All trading involves risk.

Faraday Research in partnership with Tradefair

A 6% rally in less than two weeks is clearly a victory for S&P bulls but with key resistance now close overhead, risk reward may now be swinging back towards the bears.

 

It’ still touch and go as to whether we’re seeing a volatile top play out or if this is the beginning of a volatile recovery. But most can agree that equity markets have been turbulent of late. Not helping sentiment today is the lack of solid details surrounding the Trump-Xi truce, which is sending yields and shares lower whilst the yen and gold trade higher.
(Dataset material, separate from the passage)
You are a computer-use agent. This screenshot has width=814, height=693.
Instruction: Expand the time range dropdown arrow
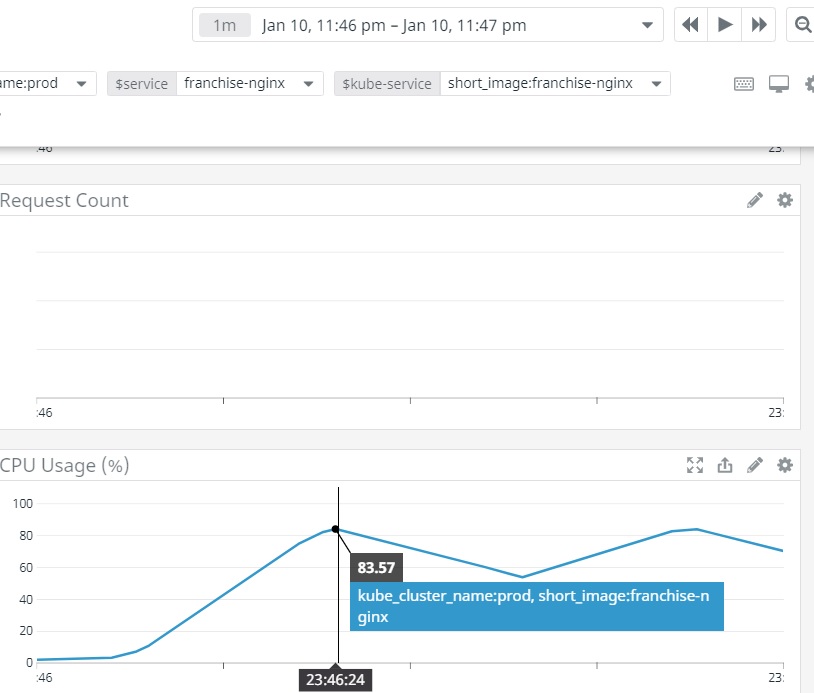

Switching to the S&P500 daily chart, yesterday’s gap higher looked like a promising start to the week for bulls. Yet their inability to extend gains and close near the open price resulted in a rikshaw man doji, leaving them in a weaker spot than they envisaged. Furthermore, this near-term reversal pattern materialised before even reaching 2816.94 resistance, where another rikshaw man and bearish pinbar reside.

 

If the S&P500 opens beneath 2773.38 and extends losses, we’ll have an abandoned baby reversal pattern to contend with. If support holds for another session or two before gapping lower, the index could form an island reversal. Furthermore, these scenarios become even more bearish if they gap beneath the 200-day average. It’s possible the 200-day average could act as support, but its relationship as support in recent weeks has been shoddy at best.

 

With the index remaining in such a choppy state, then range trading strategies are preferred until a clearer trend develops. We’d want to see a break above 2816.94 before seeking bullish setups but, with futures markets and yields pointing lower, bearish reversal patterns around current levels and swings in-excess of 6% on this index, further downside may be the path of least resistance over the near-term.